Match a revset pattern against repo.changegroup?
mpm at selenic.com
Sun Oct 9 16:41:43 CDT 2011
On Sun, 2011-10-09 at 23:31 +0200, Angel Ezquerra wrote:
> On Sun, Oct 9, 2011 at 11:24 PM, Matt Mackall <mpm at selenic.com> wrote:
> > On Sun, 2011-10-09 at 23:14 +0200, Angel Ezquerra wrote:
> >> On Sun, Oct 9, 2011 at 10:51 PM, Matt Mackall <mpm at selenic.com> wrote:
> >> > On Sun, 2011-10-09 at 22:13 +0200, Angel Ezquerra wrote:
> >> >> Hi,
> >> >>
> >> >> is there an easy way to match a revset pattern against the received
> >> >> changegroup on the pretxnchangegroup hook?
> >> >
> >> > Check out repo.set(). This is slightly tricky because it doesn't (yet)

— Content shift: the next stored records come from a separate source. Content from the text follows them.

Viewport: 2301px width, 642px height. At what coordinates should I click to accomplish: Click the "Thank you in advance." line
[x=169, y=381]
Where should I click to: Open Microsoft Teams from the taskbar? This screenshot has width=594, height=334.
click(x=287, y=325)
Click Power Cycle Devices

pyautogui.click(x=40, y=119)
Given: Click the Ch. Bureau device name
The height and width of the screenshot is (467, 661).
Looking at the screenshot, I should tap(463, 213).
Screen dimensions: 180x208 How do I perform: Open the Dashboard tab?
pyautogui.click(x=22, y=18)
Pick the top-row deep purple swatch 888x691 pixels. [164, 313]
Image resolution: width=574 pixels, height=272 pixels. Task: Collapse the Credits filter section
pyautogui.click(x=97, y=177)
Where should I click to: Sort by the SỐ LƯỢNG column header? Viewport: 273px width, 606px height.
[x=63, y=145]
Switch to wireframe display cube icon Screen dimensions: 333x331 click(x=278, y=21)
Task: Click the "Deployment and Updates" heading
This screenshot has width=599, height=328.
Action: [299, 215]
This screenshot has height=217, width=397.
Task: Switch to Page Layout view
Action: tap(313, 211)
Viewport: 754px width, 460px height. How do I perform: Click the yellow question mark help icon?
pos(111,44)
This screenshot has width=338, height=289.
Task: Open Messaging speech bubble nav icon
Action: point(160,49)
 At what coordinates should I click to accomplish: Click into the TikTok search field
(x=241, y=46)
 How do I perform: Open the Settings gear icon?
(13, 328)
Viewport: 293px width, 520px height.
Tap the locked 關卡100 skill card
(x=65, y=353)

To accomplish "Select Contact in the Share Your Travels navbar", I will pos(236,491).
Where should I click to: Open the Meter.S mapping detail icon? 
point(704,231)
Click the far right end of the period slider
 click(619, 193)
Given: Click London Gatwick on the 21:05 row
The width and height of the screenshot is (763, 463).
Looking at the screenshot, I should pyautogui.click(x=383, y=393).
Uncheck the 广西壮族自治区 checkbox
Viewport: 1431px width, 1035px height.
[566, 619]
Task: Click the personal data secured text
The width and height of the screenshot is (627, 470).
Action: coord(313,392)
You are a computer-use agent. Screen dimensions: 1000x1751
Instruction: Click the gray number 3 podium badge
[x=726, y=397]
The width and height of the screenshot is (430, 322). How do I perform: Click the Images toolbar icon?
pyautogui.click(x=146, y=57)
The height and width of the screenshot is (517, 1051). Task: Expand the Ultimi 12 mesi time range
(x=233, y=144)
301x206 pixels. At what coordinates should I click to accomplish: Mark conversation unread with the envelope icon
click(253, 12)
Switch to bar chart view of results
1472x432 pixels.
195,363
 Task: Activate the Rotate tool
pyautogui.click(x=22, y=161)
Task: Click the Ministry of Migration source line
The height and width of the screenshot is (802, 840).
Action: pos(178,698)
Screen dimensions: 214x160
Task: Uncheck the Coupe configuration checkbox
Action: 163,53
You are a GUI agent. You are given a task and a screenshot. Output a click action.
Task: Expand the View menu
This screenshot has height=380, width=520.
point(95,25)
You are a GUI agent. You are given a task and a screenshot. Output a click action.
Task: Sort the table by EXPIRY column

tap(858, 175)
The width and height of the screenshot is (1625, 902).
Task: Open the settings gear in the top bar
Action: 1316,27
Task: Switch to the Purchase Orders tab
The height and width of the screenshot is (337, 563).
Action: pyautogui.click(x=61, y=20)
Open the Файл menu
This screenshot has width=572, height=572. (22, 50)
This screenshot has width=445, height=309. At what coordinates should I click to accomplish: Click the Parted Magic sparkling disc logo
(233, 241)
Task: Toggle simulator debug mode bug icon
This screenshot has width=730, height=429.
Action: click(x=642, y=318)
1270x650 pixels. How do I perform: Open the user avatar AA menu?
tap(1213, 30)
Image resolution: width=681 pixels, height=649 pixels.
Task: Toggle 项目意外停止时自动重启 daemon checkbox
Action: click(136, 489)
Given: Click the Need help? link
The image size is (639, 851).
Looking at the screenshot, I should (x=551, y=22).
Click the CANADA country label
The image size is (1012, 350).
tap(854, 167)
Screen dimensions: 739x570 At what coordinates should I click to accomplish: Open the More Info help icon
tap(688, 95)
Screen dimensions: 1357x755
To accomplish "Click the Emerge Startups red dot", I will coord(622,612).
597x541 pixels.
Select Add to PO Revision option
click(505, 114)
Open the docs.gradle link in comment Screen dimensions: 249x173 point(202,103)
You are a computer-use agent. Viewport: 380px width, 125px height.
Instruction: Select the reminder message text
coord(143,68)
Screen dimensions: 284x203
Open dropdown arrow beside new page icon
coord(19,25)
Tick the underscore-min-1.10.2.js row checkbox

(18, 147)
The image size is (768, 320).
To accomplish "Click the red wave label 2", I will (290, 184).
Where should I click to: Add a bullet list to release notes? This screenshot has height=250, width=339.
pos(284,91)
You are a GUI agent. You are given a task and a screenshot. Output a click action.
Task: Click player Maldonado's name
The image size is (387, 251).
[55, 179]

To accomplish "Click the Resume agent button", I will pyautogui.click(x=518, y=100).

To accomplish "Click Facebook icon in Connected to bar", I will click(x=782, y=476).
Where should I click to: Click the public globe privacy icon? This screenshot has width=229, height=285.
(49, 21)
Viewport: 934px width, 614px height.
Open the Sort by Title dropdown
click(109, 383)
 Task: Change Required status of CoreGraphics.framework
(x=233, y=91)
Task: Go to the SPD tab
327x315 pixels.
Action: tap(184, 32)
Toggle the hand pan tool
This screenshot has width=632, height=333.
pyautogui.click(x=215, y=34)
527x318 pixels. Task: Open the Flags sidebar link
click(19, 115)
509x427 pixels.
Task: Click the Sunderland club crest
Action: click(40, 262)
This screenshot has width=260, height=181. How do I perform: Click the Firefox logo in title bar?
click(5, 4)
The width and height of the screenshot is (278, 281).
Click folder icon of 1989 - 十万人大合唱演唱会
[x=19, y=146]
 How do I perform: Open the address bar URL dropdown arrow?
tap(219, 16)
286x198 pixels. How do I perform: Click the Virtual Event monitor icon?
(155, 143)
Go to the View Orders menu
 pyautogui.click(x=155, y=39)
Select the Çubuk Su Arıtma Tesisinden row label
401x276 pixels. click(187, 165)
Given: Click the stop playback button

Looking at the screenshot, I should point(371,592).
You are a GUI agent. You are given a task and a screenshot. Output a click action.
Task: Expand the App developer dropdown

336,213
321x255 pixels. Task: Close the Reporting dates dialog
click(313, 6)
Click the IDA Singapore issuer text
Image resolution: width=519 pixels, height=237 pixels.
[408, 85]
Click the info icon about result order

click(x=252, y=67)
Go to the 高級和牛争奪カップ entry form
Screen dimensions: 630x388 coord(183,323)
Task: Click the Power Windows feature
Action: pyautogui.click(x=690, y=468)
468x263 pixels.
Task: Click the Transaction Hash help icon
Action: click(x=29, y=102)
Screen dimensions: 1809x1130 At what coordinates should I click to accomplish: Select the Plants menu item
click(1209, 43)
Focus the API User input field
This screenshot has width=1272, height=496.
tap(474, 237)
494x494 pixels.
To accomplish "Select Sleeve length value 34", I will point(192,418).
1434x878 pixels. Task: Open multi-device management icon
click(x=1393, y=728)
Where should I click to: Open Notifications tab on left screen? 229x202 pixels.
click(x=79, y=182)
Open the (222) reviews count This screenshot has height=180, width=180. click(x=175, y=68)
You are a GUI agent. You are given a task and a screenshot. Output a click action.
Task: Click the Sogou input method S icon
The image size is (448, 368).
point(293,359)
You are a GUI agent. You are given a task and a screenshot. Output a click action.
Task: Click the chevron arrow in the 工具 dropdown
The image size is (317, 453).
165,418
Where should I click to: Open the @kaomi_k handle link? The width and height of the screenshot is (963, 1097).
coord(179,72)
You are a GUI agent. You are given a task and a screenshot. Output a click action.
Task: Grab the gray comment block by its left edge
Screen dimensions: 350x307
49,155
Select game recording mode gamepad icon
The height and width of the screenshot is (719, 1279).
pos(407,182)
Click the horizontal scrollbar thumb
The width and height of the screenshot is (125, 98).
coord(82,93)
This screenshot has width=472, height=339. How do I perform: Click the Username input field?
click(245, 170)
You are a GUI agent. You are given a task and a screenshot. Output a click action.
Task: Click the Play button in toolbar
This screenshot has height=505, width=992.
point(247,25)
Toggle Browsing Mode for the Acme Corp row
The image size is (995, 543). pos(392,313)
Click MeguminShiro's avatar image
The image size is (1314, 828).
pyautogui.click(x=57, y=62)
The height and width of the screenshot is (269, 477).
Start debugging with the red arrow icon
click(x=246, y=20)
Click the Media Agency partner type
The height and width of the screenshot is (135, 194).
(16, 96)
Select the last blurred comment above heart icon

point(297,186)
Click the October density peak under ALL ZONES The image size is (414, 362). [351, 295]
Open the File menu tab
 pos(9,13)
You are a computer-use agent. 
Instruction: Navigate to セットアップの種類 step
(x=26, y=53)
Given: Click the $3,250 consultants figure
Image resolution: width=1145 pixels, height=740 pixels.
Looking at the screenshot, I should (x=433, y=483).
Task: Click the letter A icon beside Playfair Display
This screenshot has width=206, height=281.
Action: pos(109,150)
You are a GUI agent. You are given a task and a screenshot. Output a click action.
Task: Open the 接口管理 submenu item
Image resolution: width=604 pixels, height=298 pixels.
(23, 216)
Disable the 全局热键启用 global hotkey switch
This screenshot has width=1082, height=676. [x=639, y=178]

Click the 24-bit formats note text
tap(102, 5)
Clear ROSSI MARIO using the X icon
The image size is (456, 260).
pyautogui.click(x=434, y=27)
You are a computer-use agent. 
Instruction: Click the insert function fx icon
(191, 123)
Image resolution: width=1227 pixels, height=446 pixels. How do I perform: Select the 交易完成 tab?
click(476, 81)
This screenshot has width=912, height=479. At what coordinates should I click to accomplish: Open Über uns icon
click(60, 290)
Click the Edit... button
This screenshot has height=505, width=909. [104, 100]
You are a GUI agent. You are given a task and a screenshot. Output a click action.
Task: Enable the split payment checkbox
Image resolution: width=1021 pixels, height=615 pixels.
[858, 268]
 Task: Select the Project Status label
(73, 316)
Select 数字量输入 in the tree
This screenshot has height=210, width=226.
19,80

> >> > have a way to include a sub-expression:
> >> >
> >> > for ctx in repo.set("%%n:: and (%s)" % revsetexpr, firstincomingnode):
> >> > print "bad", ctx.rev()
> >> Thank you!
> >> I was a bit confused by the %%n, until I read the docstring of the
> >> revset.formatspec function. For those who don't know, %n is equivalent
> >> to "hex(arg)".
> >> BTW, is there a better way to get the list of revisions that are being
> >> pushed during the pretxnchangegroup hook?
> > It's a simple as taking the given node and finding all revisions
> > numerically after it. Due to the append-only rule, that's where all the
> > new changesets must be.
> OK, that makes sense, thanks.
> > And that's just:
> > repo.set('%n:', node)
> > (note the one ':', my earlier set above is wrong)
> > You don't really need contexts and a revset for this, of course:
> > xrange(repo[node].rev(), repo['tip'] + 1)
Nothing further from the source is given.